Selected passage:
-- START --

If I have space, I will include it later. Or, more accurately perhaps,
if I feel this has not gotten too long. I had notes from one website
I visited November 21, 2018 (last on the list) in my files, but it was
more about what took place after Patrick. I ended up looking at an additional
ten URLs in the last few days, once I knew I would be doing this newsletter.
I do not like to stay connected to the Internet more than I have to,
and some of the pages were quite lengthy, so I started copying and pasting
the text into a Word document I could read afterward. The file ended
up being 35 pages long. I am only going to include a little of that
text, so here are the web addresses if you have further interest.
https://en.wikipedia.org/wiki/Saint_Patrick
www.britannica.com/biography/Saint-Patrick
www.history.com/topics/st-patricks-day/who-was-saint-patrick
www.history.com/news/st-patricks-day-myths-debunked
www.history.com/news/was-st-patrick-actually-irish
www.history.com/news/st-patricks-day-origins-america
www.history.com/news/when-america-despised-the-irish-the-19th-centurys-refugee-crisis
www.history.com/topics/st-patricks-day/history-of-st-patricks-day-parades-around-the-world
www.catholic.org/saints/saint.php?saint_id=89
www.newadvent.org/cathen/11554a.htm
www.scrollpublishing.com/store/Celtic.html
"In the 5th and 6th centuries (and even beyond!)

-- END --

Challenge A: Set down the part of the Saint Patrick newsletter passage running from "I do not like" down to "have further interest.", word for word.
Challenge B: Check each statement against the Saint Patrick newsletter passage and answer yes or no, quoting the words that decide it: (i) The saved file came to 35 pages. (ii) The writer read the long pages while staying online. (iii) The writer looked at twenty additional URLs in the last few days.
Challenge C: Write what comes next in the Saint Patrick newsletter passage, picking up where it stops.

Rows:
-- START --

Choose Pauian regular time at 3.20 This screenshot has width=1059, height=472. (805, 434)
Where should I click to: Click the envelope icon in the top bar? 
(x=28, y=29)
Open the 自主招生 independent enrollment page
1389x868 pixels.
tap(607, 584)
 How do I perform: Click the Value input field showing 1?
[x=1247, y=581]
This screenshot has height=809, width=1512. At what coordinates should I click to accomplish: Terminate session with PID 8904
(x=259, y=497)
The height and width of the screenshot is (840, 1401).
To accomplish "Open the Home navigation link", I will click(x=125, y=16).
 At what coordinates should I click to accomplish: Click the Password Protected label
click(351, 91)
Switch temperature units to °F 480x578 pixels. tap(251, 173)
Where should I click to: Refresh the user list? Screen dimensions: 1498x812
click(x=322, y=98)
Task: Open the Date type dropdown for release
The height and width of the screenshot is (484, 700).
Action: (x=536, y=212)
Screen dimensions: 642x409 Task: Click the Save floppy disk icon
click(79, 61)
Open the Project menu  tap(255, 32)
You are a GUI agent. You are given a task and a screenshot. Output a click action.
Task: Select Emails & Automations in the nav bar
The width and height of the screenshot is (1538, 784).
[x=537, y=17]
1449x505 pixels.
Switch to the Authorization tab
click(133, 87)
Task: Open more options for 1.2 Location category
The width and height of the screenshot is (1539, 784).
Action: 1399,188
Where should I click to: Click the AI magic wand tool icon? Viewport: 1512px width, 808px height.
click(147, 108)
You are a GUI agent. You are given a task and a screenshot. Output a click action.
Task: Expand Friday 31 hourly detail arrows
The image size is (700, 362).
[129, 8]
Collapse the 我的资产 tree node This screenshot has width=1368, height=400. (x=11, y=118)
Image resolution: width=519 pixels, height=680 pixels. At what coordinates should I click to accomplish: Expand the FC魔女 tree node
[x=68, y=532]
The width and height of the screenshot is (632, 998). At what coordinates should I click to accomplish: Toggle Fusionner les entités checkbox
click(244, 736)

-- END --

Final result A:
I do not like to stay connected to the Internet more than I have to,
and some of the pages were quite lengthy, so I started copying and pasting
the text into a Word document I could read afterward. The file ended
up being 35 pages long. I am only going to include a little of that
text, so here are the web addresses if you have further interest.

Final result B:
(i) Yes: "The file ended up being 35 pages long."
(ii) No: "I do not like to stay connected to the Internet more than I have to" and "I started copying and pasting the text into a Word document I could read afterward."
(iii) No: "I ended up looking at an additional ten URLs in the last few days"

Final result C:
the Celtic church was one of the most spiritually vibrant churches in
the world.
The Irish Christians were all spiritual children
and grandchildren of Patrick, the man who brought Christianity to the
Irish. If he had not come to Ireland, they would all still be lost in
their idol worship. The Irish have never forgotten him. Sixteen hundred
years after his death, he is still their national hero.
However, the rest of the world had already forgotten
Patrick by the time he died. In fact, outside of Ireland, few people
had ever even heard of him. Those who had heard of him probably heard
mainly negative things. If someone had told them that someday Patrick
would be the most famous person of their age, they would have laughed
derisively. Today, their names have all been forgotten, but his name
lives on. The reason he is so well remembered is that he built his work
out of 'gold, silver, and precious stones' (1 Corinthians 3:12). His
name endured because his work endured. The church he left behind was
a vibrant church eager to spread the Gospel throughout the whole world,
regardless of the cost."
Myth: St. Patrick brought Christianity to Ireland.
"In 431, before Patrick began preaching in Ireland,
Pope Celestine reportedly sent a bishop known as Palladius 'to the Irish
believing in Christ' — an indication that some residents of the Emerald
Isle had already converted by then."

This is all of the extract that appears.